▶ _Exercise_
When the word "plus" shows up in a line of the records below, copy that line.

*** Records provided ***

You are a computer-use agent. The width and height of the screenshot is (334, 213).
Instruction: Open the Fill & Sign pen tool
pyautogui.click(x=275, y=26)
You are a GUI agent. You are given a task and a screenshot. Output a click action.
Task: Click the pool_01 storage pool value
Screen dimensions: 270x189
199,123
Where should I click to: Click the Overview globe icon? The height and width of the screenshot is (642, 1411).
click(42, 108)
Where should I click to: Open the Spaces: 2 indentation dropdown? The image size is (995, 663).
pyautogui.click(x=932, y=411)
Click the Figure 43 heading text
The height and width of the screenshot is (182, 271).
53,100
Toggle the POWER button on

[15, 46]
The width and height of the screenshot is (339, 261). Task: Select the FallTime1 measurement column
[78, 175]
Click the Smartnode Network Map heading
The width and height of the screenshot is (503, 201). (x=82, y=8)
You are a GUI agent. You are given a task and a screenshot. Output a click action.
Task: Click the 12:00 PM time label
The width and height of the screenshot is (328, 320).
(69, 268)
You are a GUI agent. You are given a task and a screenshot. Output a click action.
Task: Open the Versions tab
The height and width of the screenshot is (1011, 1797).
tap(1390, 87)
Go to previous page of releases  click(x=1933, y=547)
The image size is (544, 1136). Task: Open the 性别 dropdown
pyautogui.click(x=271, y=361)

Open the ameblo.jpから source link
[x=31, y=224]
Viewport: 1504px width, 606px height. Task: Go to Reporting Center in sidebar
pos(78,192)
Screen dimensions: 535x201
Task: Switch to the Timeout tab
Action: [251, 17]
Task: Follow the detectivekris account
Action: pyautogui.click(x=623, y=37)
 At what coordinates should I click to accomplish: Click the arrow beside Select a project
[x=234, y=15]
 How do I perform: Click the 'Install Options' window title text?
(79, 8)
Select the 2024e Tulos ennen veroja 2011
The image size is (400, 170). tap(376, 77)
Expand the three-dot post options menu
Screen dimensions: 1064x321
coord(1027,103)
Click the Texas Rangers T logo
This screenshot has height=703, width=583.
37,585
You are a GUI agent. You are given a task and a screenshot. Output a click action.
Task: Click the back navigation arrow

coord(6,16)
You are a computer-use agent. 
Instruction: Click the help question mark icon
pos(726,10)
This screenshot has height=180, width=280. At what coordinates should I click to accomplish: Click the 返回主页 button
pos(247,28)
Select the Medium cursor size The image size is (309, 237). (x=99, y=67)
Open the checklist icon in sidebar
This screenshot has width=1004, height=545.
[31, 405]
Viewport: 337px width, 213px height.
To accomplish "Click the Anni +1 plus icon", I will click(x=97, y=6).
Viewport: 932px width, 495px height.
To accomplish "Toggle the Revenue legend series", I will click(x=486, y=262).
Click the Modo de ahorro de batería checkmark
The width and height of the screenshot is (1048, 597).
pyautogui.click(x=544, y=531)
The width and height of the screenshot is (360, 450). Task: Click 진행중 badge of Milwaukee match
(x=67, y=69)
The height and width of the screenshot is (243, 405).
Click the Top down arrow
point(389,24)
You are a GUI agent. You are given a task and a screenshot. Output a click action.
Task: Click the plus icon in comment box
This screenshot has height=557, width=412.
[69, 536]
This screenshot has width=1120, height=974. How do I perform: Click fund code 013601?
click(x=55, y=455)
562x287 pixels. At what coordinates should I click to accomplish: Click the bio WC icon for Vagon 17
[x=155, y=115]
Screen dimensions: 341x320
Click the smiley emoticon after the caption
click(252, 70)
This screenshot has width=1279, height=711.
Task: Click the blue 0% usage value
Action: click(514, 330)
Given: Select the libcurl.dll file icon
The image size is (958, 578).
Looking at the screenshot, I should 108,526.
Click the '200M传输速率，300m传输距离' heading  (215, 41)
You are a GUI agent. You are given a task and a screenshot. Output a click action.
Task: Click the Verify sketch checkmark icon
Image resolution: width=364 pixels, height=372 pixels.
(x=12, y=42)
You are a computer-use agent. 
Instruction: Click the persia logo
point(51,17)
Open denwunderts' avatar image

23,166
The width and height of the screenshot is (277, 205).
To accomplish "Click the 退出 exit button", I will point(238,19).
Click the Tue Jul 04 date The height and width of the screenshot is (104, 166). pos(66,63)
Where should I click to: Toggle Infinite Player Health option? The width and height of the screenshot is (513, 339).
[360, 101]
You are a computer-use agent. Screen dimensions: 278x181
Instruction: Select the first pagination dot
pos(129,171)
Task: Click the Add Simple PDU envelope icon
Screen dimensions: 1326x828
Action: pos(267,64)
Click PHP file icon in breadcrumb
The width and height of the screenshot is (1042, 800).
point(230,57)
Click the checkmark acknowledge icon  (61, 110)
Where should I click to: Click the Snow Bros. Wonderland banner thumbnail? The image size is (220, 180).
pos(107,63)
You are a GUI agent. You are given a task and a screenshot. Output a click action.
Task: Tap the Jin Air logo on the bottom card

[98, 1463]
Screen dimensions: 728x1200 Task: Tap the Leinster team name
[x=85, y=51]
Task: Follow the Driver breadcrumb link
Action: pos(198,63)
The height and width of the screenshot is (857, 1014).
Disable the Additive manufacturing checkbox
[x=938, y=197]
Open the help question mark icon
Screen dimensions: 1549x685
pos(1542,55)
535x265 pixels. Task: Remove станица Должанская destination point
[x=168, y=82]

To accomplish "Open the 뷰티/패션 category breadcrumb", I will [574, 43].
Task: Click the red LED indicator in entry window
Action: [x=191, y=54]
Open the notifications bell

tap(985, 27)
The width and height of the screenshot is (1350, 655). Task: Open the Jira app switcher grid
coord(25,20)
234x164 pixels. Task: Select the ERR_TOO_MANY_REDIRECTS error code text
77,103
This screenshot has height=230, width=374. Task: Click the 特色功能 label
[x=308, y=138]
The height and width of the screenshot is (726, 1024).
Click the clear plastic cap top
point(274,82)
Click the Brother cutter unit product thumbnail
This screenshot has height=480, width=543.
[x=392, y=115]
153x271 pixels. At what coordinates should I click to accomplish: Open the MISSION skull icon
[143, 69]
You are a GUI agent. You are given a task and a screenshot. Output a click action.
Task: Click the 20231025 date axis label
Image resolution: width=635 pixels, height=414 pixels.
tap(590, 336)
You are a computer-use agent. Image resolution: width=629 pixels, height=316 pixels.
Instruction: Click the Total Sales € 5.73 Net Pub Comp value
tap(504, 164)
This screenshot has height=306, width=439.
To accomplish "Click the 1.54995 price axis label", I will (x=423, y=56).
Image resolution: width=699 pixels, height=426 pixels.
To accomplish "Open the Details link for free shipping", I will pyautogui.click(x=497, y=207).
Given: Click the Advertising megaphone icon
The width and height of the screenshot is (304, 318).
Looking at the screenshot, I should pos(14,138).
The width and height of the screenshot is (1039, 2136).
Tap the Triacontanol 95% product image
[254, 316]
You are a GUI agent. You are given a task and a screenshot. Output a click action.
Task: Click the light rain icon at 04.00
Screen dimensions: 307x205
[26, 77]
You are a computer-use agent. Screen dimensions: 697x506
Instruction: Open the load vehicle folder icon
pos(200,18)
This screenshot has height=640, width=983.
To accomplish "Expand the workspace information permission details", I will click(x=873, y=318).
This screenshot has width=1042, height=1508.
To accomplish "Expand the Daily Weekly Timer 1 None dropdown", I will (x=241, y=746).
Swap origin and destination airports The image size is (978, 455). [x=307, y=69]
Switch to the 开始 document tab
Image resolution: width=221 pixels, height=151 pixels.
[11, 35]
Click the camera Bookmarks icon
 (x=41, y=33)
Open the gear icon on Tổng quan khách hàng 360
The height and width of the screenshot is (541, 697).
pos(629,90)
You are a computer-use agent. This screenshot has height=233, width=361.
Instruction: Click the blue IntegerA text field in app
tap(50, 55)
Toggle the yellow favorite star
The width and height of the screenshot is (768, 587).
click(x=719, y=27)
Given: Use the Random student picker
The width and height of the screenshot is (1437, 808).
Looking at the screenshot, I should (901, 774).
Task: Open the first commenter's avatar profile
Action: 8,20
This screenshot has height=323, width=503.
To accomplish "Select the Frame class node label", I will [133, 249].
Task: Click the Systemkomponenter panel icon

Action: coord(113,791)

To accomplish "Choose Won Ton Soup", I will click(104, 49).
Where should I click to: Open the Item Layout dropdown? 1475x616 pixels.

*** End of Records provided ***

▶ _Task result_
To accomplish "Click the Anni +1 plus icon", I will click(x=97, y=6).
Task: Click the plus icon in comment box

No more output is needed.